How to Build a Hermes Agent That Finds Important Work and Builds It Autonomously

You built your Hermes agent to research, think, and code. The hard part is wiring those pieces together so it can figure out what matters, decide what is worth building, and build it without a human in the loop.
That is what Auto-think and Auto-build are for.
In this setup, Auto-think is the idea-intake layer. Your Research agent feeds it with evidence. A Dreamer agent is the pattern-noticer that turns repeated signals, pressure, failed runs, and research implications into candidate idea contracts.

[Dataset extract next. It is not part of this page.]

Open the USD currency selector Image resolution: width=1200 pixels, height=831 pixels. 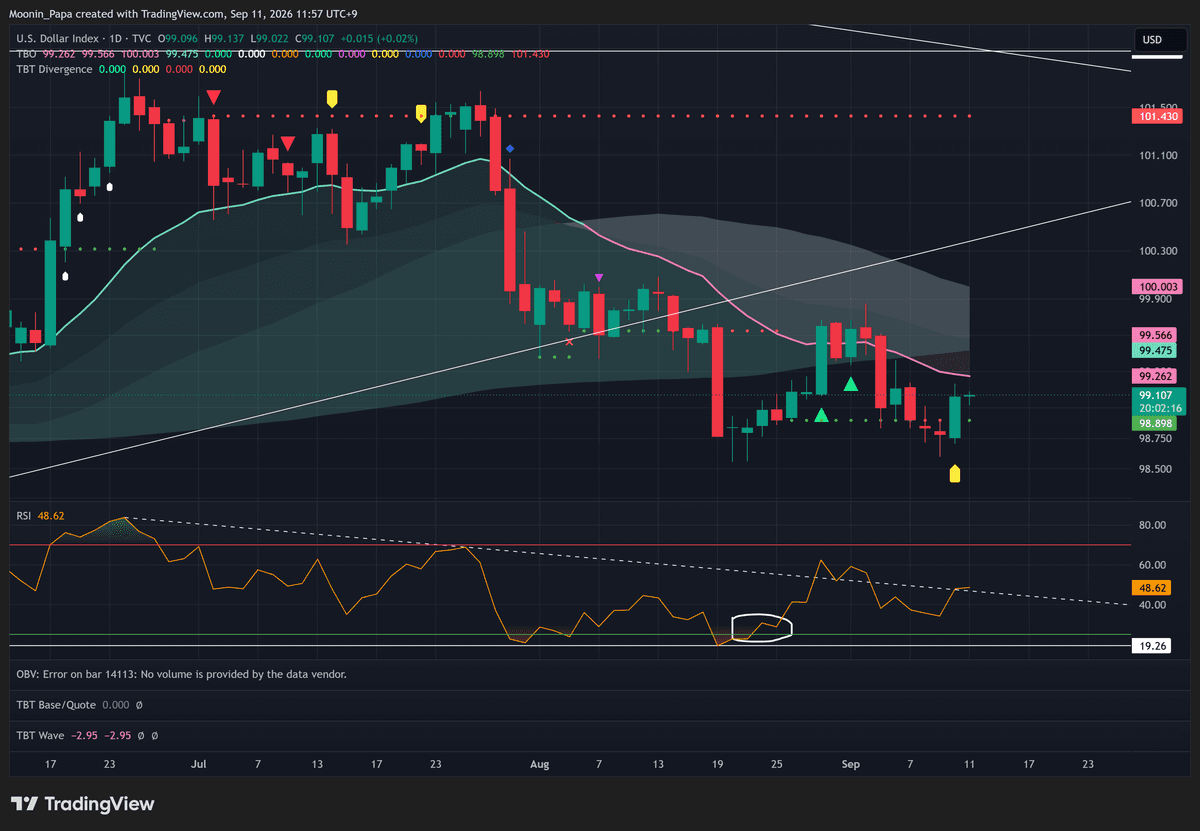(x=1152, y=40)
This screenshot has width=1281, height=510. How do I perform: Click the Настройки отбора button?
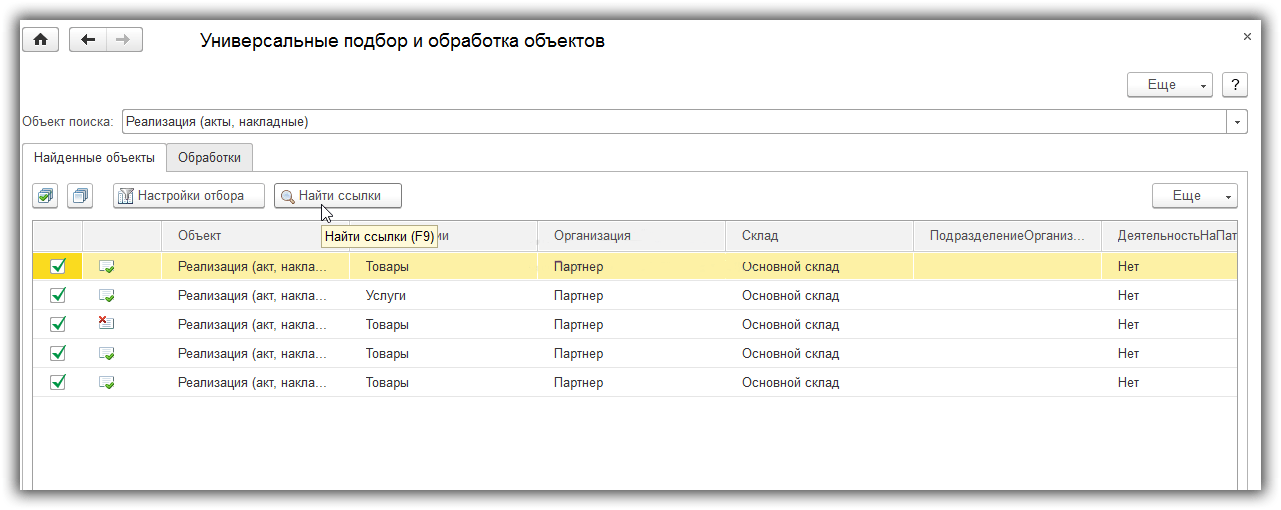coord(189,196)
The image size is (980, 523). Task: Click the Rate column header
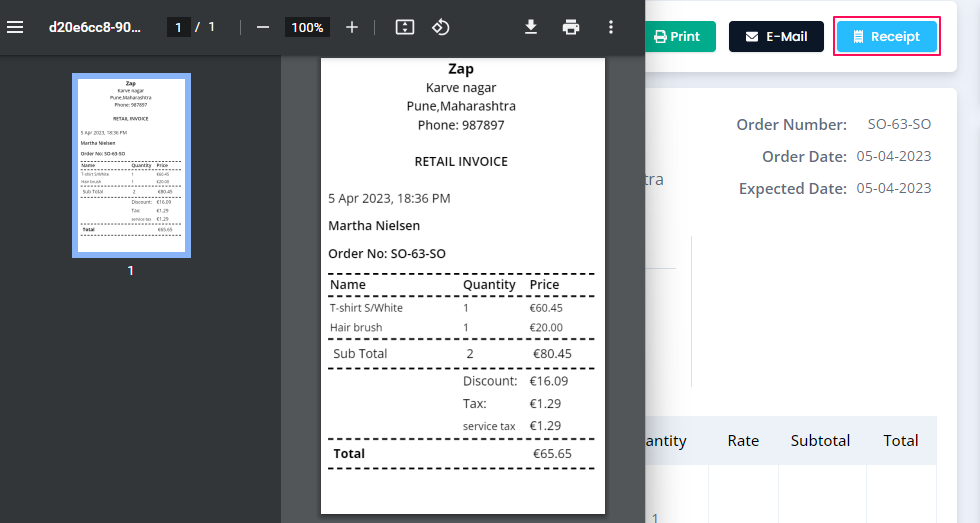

Auto-build is the verified build loop. It moves approved work through your Main agent, Coder agent, QA agent, trust reporting, retention, and the operator view.
The important split is that Auto-think decides what might be worth building. Auto-build decides what can be built, verifies it, and leaves receipts.

This guide is meant to be a template for all agents, so you can point your Hermes, OpenClaw, or other agent here and have it build a similar workflow.
Reference Implementation
In my implementation, there are two connected pieces. The reusable public buildroom lives in /buildroom
That is the public-safe Auto-think / Auto-build extraction. It contains the docs, schemas, demo-room examples, verification scripts, dashboard assets, and test suite.
The runtime lives here in /agent-runtime
That is the main Hermes Agent software. It includes the runtime Control Room adapter, a web API endpoint, and a React Control Room UI that can read live Hermes state when private runtime profiles are present under ~/hermes.
So the buildroom is the template and proof packet. The runtime is the software surface that can display and coordinate the live system.
The Current Architecture
The live architecture has separate roles.
When those jobs blur, the system gets reckless. That is exactly what this setup is designed to prevent.
The Buildroom
The public buildroom is not a chat transcript. It is a filesystem-backed workflow room.
The checked-in structure is:
The buildroom forces the system to separate research, ideas, reviews, plans, builds, verification, trust, retention, and operator reporting.
In a live-agent setup, the buildroom is usually separate from the private runtime state. The buildroom contains the reusable contracts, schemas, demo packets, receipts, and operator summaries.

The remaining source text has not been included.